This week we go back to the Spring of Alex's freshmen year where we are able to look into his first season in the ACC playing for the Terps.
After the holidays I returned to College Park for preseason. I had gotten a little homesick during the first semester and missed my family, friends, and hometown. Part of me wished that I had another day or two at home to get another bacon, egg, and cheese with salt, pepper, and ketchup on a roll (BECSPK for my New Yorkers) or slice from my favorite pizzeria. The other part of me couldn’t wait to get back to campus to take the field with my teammates. We returned before just about everyone else that attended the university; the streets that were normally buzzing with cars, buses, and motorized scooters were empty. I enjoyed the lack of people on campus during the preseason, I think it was because it made me feel like it was our campus and our time to go to work.
As we began to ramp up for Louisiana State University things were clicking for me on the field; I had earned the role of Sunday starter. In college baseball, you play your conference games on Friday, Saturday, and Sunday, while midweek games consisted of out of conference games. When I committed to Maryland and Coach Bakich, he told me that by committing to Maryland I would be putting myself in a position to earn a starting role in my first year. Coach Szefc honored that opportunity and I won the job. One of the fondest moments from my college career was being told that I would be starting game 3 against LSU at Alex Box Stadium in Baton Rouge, Louisiana. I felt that all of my dedication and perseverance during the prior four years in high school, as well as the fall at Maryland, had prepared me to take the field and compete at a high level.
The entire experience was surreal. I remember packing my bags to head down on my first “business trip” and waking up earlier than I ever had to make sure I didn’t miss the bus. We left on a Thursday morning, dropped our bags off at the hotel, and went over to Alex Box to get in a workout. The stadium was incredible! “Geaux Tigers” were everywhere with the famous purple and yellow school colors painted in every inch of the stadium. We took batting practice, infield/outfield, and pitchers threw bullpens. We did our visualization and finished with a team huddle. We felt that we had prepared our very best to compete against our opponent and it was time to play with confidence and our brand of baseball.
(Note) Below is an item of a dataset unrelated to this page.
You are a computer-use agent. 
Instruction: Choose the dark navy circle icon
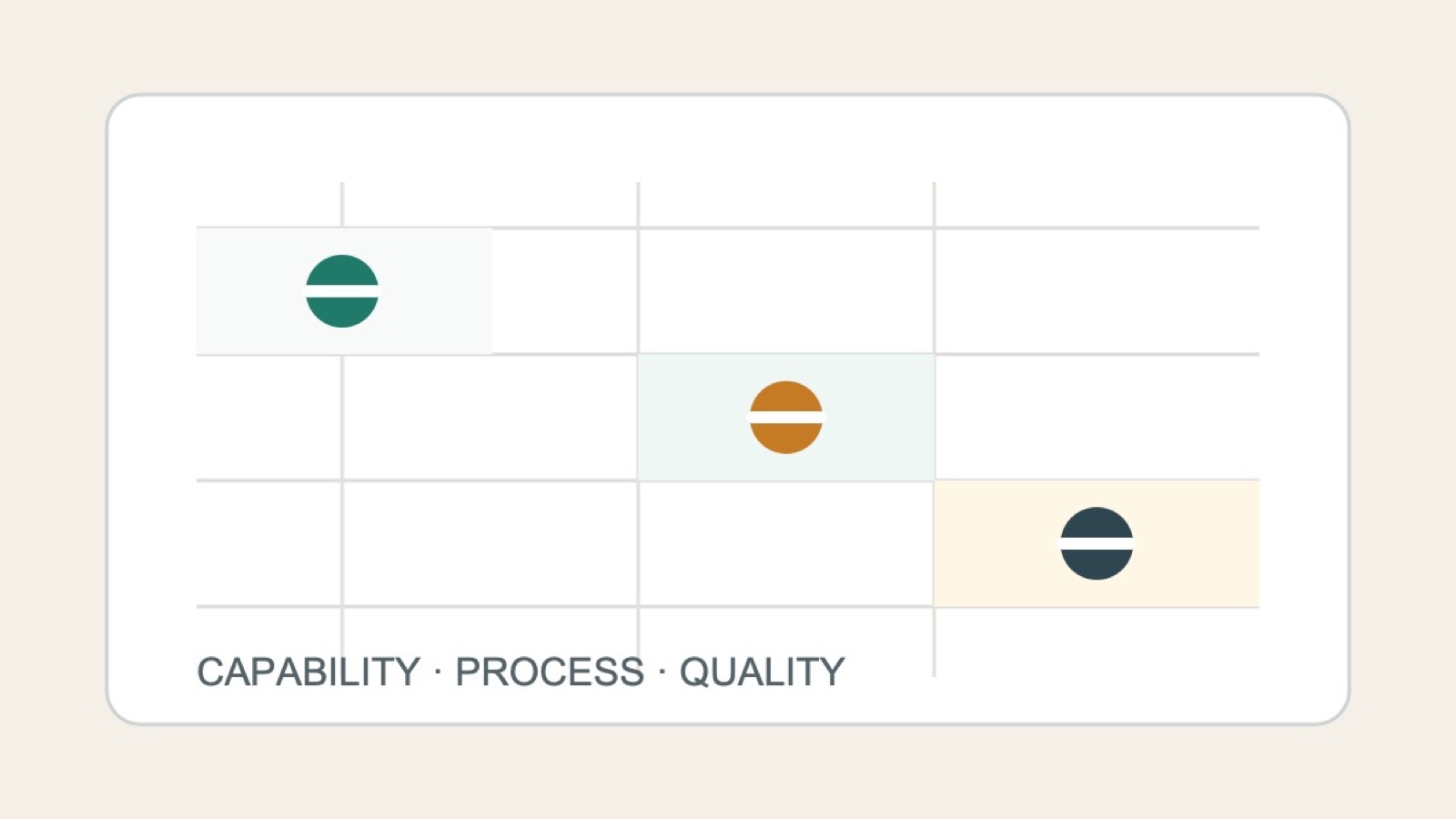pyautogui.click(x=1097, y=543)

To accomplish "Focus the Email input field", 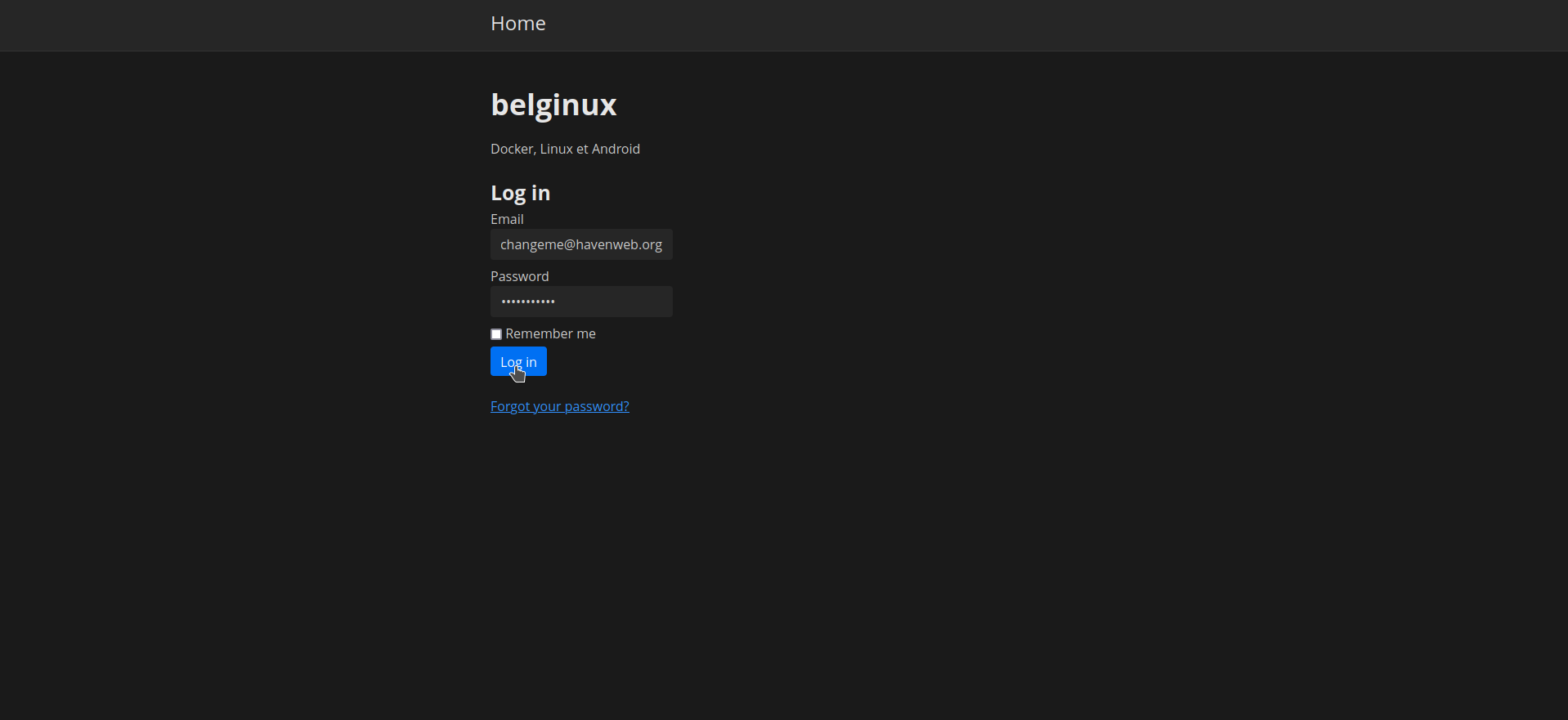I will coord(580,244).
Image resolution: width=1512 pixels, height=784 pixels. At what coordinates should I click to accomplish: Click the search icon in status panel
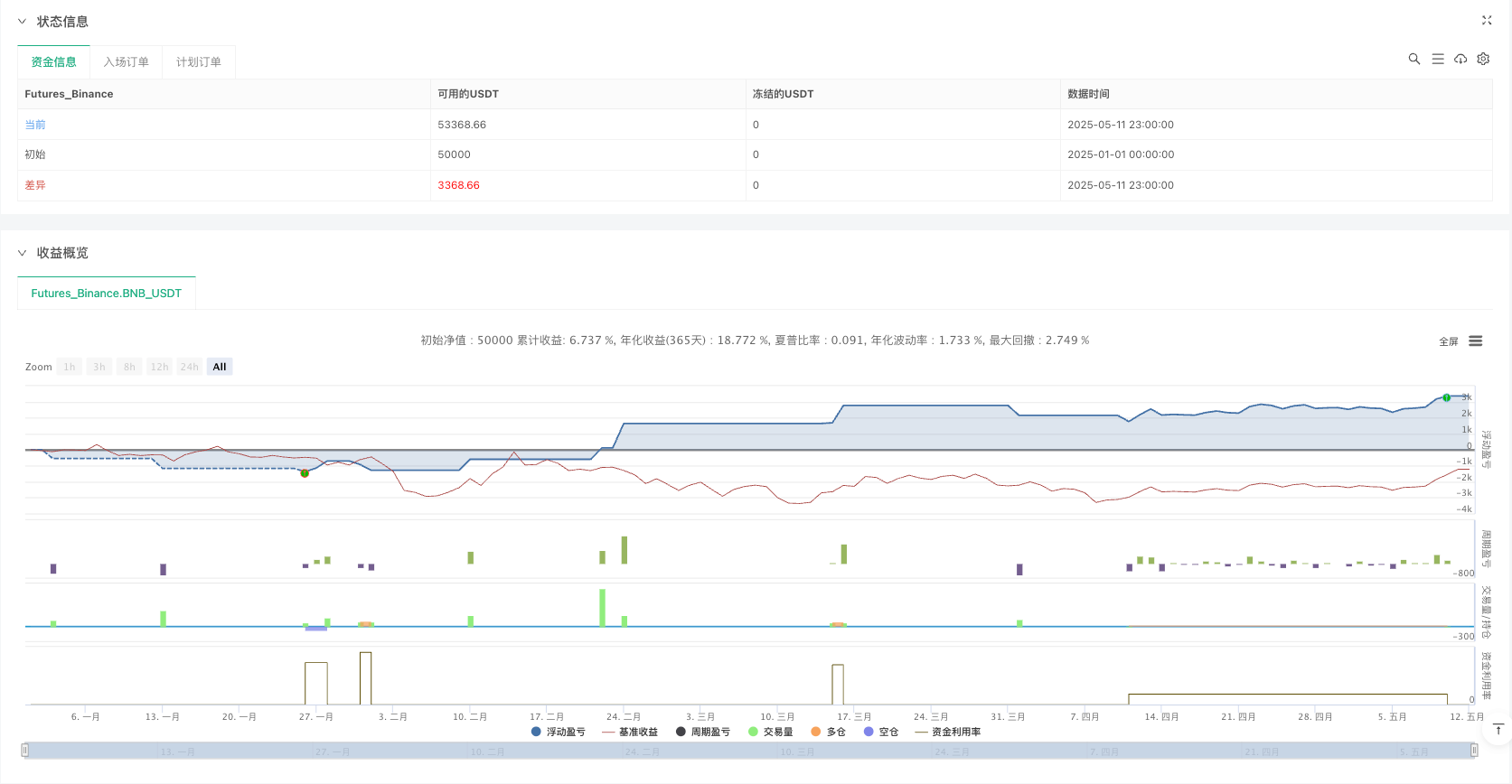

Friday was the first taste of a sold-out crowd of dedicated fans in college baseball. A guy by the name of Aaron Nola started for LSU and he threw a gem against us, and we lost in a close game. Saturday, we lost in another close game to the Tigers, and our mindset shifted to win the series to leave with just one win. Warming up on the field that Sunday before the game I had goosebumps running up and down my arms with butterflies in my stomach. I had worked so hard to get here so I took a minute to smell the roses and got back to the task at hand. I feel like those goosebumps and butterflies were more excitement and anxiousness than nerves or unwanted pressure. Playing in the Area Code Games and with the Midland Redskins in the Connie Mack World Series had prepared me to be in this environment, there was a sense of familiarity. I ended up throwing a little more than four plus innings, giving up three runs, and lost in a lopsided final score. I wasn’t mad or angry, I was never a guy who threw my equipment or punched walls, I never saw the point of that. I was anxious to get back to College Park and reset myself so I can get back to work the next week. My next outing was going to be better than my last. I remained the Sunday starter until about halfway through the season before I was switched to the midweek starter. I wasn’t thrilled about my new role, but I still had an impact on the team and was still starting; I figured I could complain, or I could do my job. After a few consistent outings, I was put back into the weekend rotation, sometimes better to just do your job than voice your opinion.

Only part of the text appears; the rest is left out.